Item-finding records
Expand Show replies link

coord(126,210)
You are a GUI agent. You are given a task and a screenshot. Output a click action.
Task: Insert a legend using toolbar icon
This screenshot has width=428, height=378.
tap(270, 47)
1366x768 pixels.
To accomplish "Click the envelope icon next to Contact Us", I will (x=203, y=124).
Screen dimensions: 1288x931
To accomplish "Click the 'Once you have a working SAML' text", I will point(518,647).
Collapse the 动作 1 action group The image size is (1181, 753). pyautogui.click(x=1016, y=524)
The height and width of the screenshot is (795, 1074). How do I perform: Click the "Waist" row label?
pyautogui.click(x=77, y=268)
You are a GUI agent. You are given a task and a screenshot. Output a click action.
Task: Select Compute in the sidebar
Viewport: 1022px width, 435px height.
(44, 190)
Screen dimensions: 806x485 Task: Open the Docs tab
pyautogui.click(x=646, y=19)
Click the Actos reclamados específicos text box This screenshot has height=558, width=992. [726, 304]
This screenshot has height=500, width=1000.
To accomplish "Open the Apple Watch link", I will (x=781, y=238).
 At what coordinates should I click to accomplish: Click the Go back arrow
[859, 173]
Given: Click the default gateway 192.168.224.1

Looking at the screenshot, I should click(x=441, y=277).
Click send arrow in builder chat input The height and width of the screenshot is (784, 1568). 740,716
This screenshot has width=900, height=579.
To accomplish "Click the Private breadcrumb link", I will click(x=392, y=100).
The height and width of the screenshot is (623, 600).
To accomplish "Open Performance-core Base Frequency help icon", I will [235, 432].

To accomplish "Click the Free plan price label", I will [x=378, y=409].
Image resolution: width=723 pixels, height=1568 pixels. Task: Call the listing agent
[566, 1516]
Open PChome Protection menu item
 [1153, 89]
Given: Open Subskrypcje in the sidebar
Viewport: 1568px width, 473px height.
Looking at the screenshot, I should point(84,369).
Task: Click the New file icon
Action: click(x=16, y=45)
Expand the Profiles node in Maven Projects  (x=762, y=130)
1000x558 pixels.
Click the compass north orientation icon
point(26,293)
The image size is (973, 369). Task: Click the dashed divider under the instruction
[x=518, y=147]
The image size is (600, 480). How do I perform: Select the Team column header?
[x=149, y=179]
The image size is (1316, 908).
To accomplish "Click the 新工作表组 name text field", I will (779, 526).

▸ INSTRUCTION: Copy every line of the items above without any changes.

▸ RESULT FOR THIS TASK:
Expand Show replies link

coord(126,210)
You are a GUI agent. You are given a task and a screenshot. Output a click action.
Task: Insert a legend using toolbar icon
This screenshot has width=428, height=378.
tap(270, 47)
1366x768 pixels.
To accomplish "Click the envelope icon next to Contact Us", I will (x=203, y=124).
Screen dimensions: 1288x931
To accomplish "Click the 'Once you have a working SAML' text", I will point(518,647).
Collapse the 动作 1 action group The image size is (1181, 753). pyautogui.click(x=1016, y=524)
The height and width of the screenshot is (795, 1074). How do I perform: Click the "Waist" row label?
pyautogui.click(x=77, y=268)
You are a GUI agent. You are given a task and a screenshot. Output a click action.
Task: Select Compute in the sidebar
Viewport: 1022px width, 435px height.
(44, 190)
Screen dimensions: 806x485 Task: Open the Docs tab
pyautogui.click(x=646, y=19)
Click the Actos reclamados específicos text box This screenshot has height=558, width=992. [726, 304]
This screenshot has height=500, width=1000.
To accomplish "Open the Apple Watch link", I will (x=781, y=238).
 At what coordinates should I click to accomplish: Click the Go back arrow
[859, 173]
Given: Click the default gateway 192.168.224.1

Looking at the screenshot, I should click(x=441, y=277).
Click send arrow in builder chat input The height and width of the screenshot is (784, 1568). 740,716
This screenshot has width=900, height=579.
To accomplish "Click the Private breadcrumb link", I will click(x=392, y=100).
The height and width of the screenshot is (623, 600).
To accomplish "Open Performance-core Base Frequency help icon", I will [235, 432].

To accomplish "Click the Free plan price label", I will [x=378, y=409].
Image resolution: width=723 pixels, height=1568 pixels. Task: Call the listing agent
[566, 1516]
Open PChome Protection menu item
 [1153, 89]
Given: Open Subskrypcje in the sidebar
Viewport: 1568px width, 473px height.
Looking at the screenshot, I should point(84,369).
Task: Click the New file icon
Action: click(x=16, y=45)
Expand the Profiles node in Maven Projects  (x=762, y=130)
1000x558 pixels.
Click the compass north orientation icon
point(26,293)
The image size is (973, 369). Task: Click the dashed divider under the instruction
[x=518, y=147]
The image size is (600, 480). How do I perform: Select the Team column header?
[x=149, y=179]
The image size is (1316, 908).
To accomplish "Click the 新工作表组 name text field", I will (779, 526).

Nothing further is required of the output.